Inserting the above inequality into (5.15) and taking \(\lambda \) so that \(\sqrt{2\lambda }=C\), we obtain

$$\begin{aligned} \begin{aligned} \Vert v^{\mathrm{h}}_\lambda \Vert _{{\widetilde{L}^\infty _t\big (\mathcal {B}^{0,\frac{1}{2}}\big )}}+ \frac{5}{4}\Vert \nabla _{\mathrm{h}}v^{\mathrm{h}}_\lambda \Vert _{\widetilde{L}^2_t\big (\mathcal {B}^{0,\frac{1}{2}}\big )}&\leqq \Vert v^{\mathrm{h}}_0\Vert _{\mathcal {B}^{0,\frac{1}{2}}}+\Vert \partial _3\bar{u}^\mathrm{h}_\lambda \Vert _{\widetilde{L}^2_t\big (\mathcal {B}^{0,\frac{1}{2}}\big )}\\&\quad +C\Vert v^{\mathrm{h}}\Vert _{{\widetilde{L}^\infty _t\big (\mathcal {B}^{0,\frac{1}{2}}\big )}}^{\frac{1}{2}}\Vert \nabla _{\mathrm{h}}v^{\mathrm{h}}_\lambda \Vert _{\widetilde{L}^2_t\big (\mathcal {B}^{0,\frac{1}{2}}\big )}, \end{aligned} \end{aligned}$$

which, together with the following consequence of (5.1):

$$\begin{aligned} \Vert a\Vert _{\widetilde{L}^p_t(\mathcal {B}^{0,\frac{1}{2}})}\exp \Bigl (-\lambda \int \nolimits _0^tf(t')\,\mathrm{d}t'\Bigr ) \leqq \Vert a_\lambda \Vert _{\widetilde{L}^p_t(\mathcal {B}^{0,\frac{1}{2}})}\quad \text{ for } \quad p=2\ \text{ or }\ \infty , \end{aligned}$$

gives rise to (3.17). \(\quad \square \)

6 The Estimate of the Vertical Component \(\pmb {v^3}\)

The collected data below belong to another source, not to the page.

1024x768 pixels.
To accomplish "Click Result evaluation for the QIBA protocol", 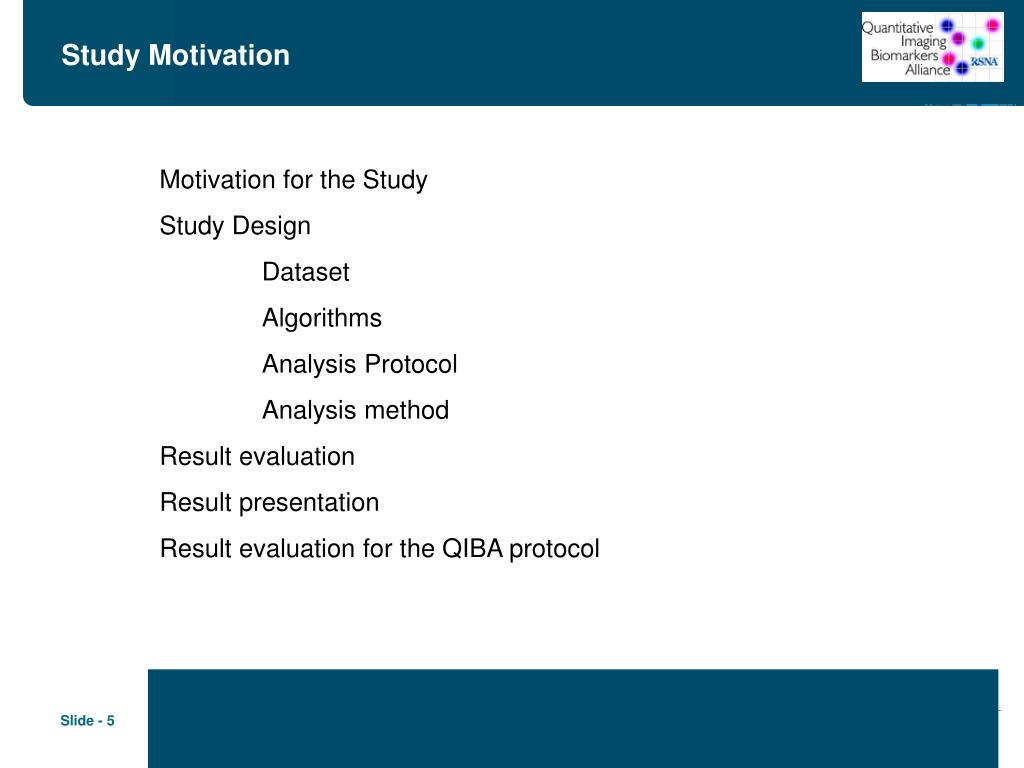I will pos(380,549).
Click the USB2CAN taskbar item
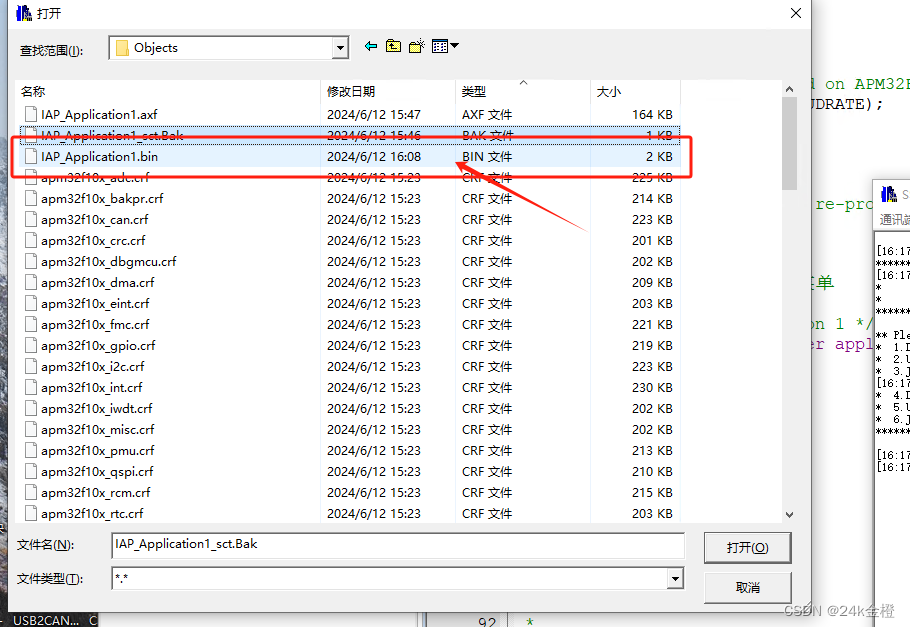The width and height of the screenshot is (910, 627). [x=45, y=620]
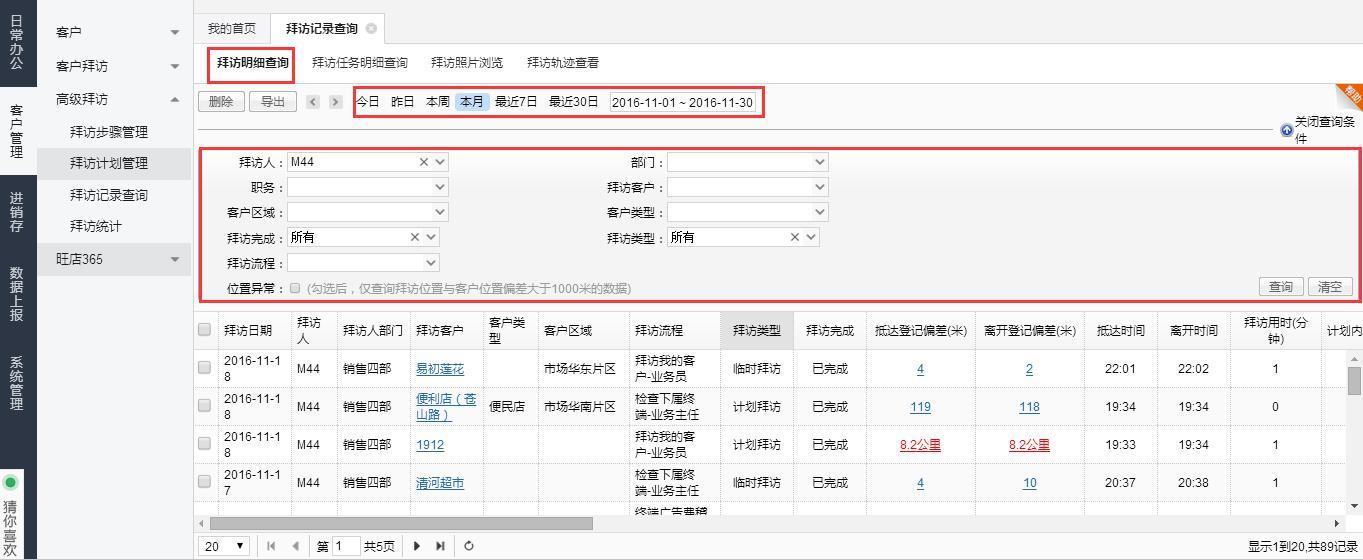
Task: Click the horizontal scrollbar under the table
Action: point(400,523)

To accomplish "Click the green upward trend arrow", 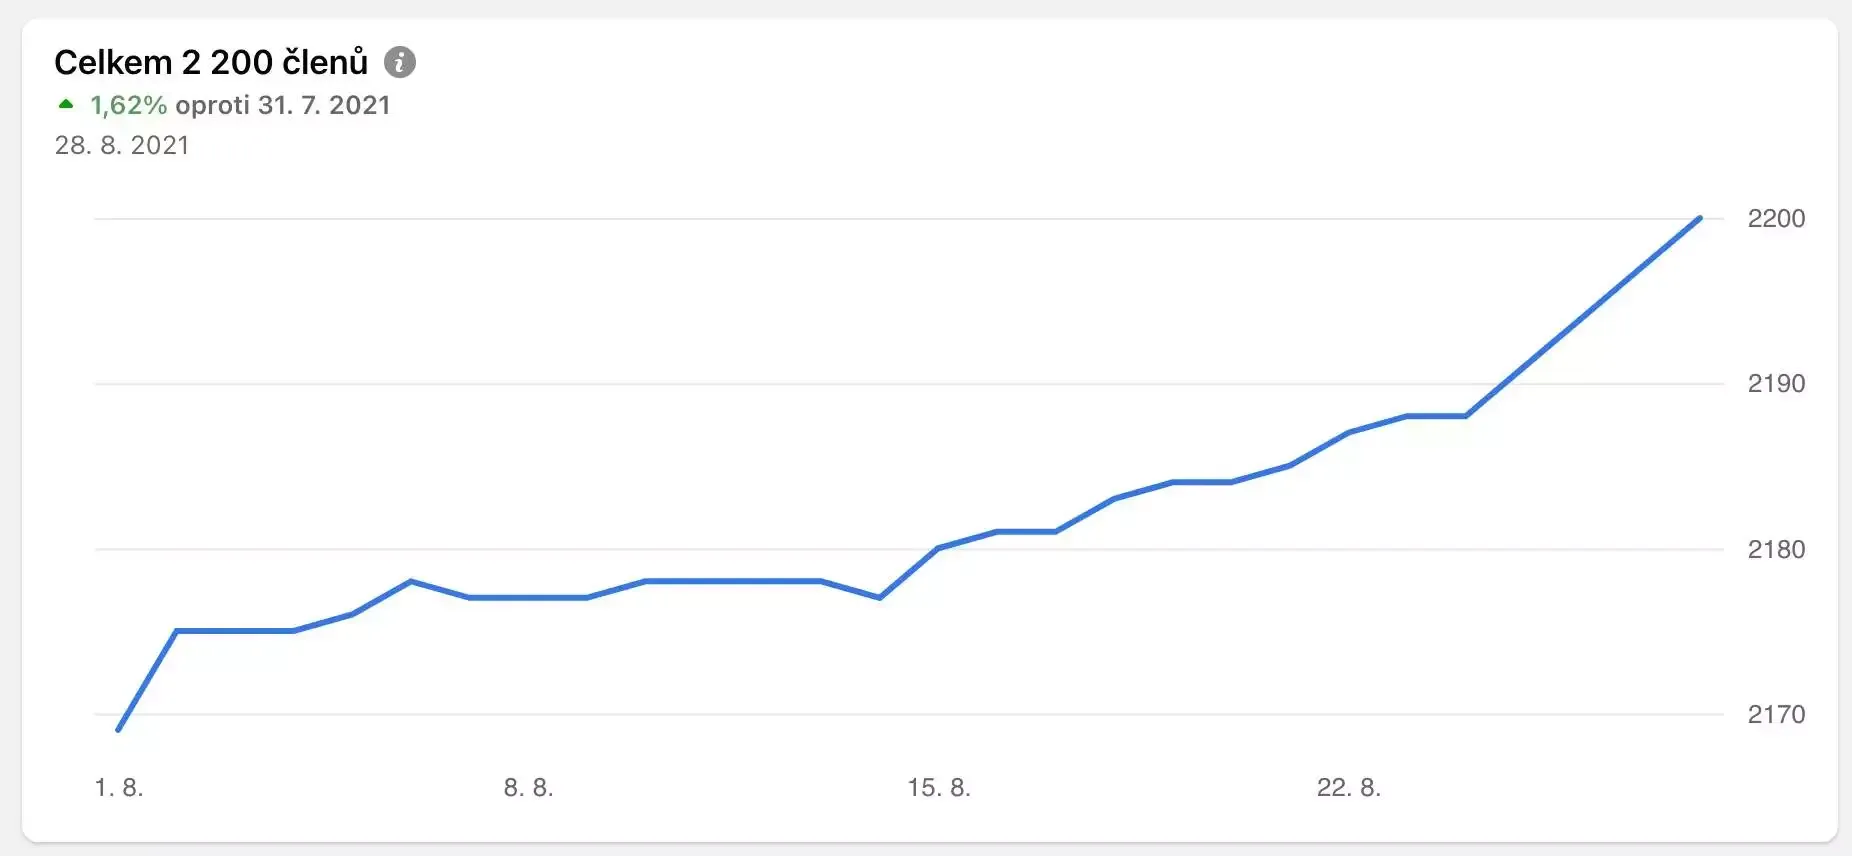I will click(x=66, y=104).
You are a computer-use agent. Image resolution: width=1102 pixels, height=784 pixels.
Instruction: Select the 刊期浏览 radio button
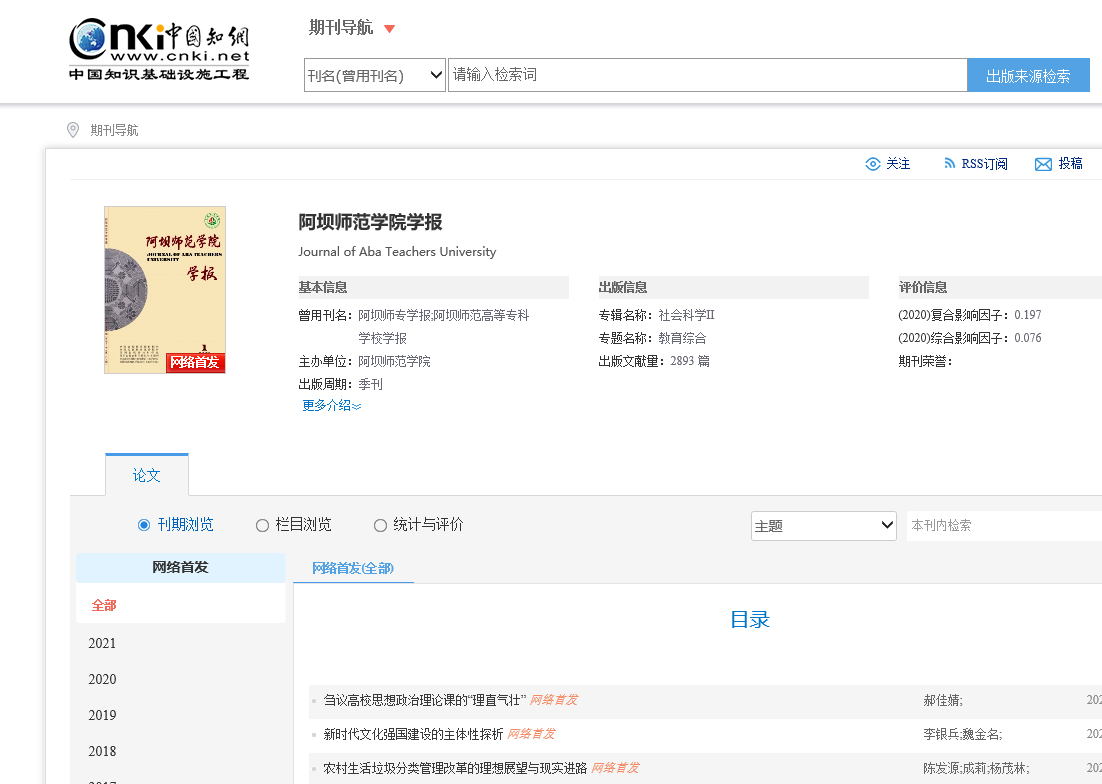click(144, 525)
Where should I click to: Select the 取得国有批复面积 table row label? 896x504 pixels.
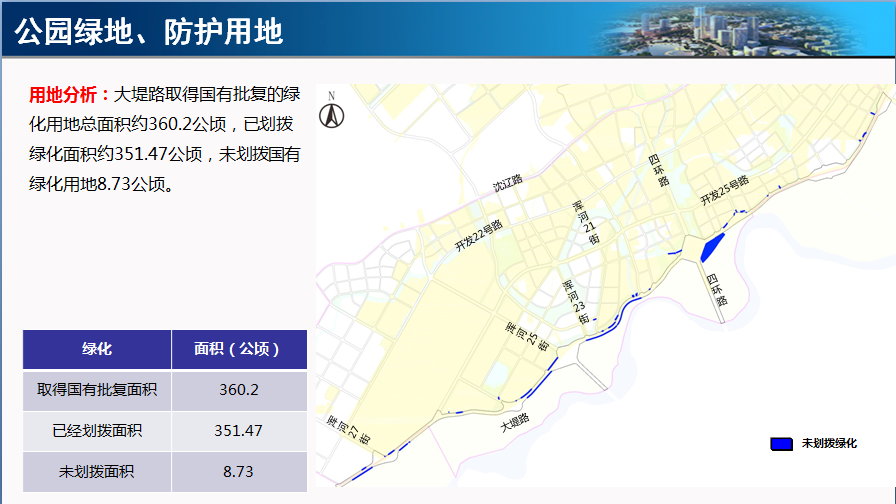pyautogui.click(x=97, y=390)
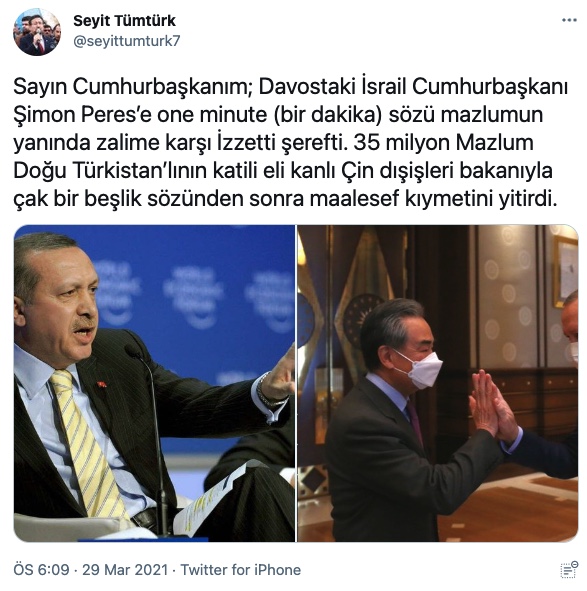Enlarge the right masked handshake photo

[438, 383]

The purpose of this section is to present the proof of (3.18). Compared with [17], where the third component of the velocity field can be estimated in the standard Besov spaces, here, due to the additional terms like \(\bar{u}^\mathrm{h}\cdot \nabla _\mathrm{h}v\) that appears in (3.14), we will have to use the weighted Chemin–Lerner norms once again. Indeed for any constant \(\mu >0\), we denote

$$\begin{aligned} w_{\mu }(t)\buildrel {\mathrm{def}}\over =w(t)\bar{\mathfrak {g}}(t) \quad \text{ with }\quad \bar{\mathfrak {g}}(t)\buildrel {\mathrm{def}}\over =\exp \Bigl (-\mu \int \nolimits _0^t\hbar (t')\,\mathrm{d}t'\Bigr )\quad \hbox {and}\quad \hbar (t)\buildrel {\mathrm{def}}\over =\Vert \bar{u}^\mathrm{h}(t)\Vert _{\mathcal {B}_4^{0,\frac{1}{2}}}^4, \end{aligned}$$

(6.1)

and similar notations for \(v_\mu ,~\bar{u}^\mathrm{h}_\mu ,\) and \(~p_\mu \).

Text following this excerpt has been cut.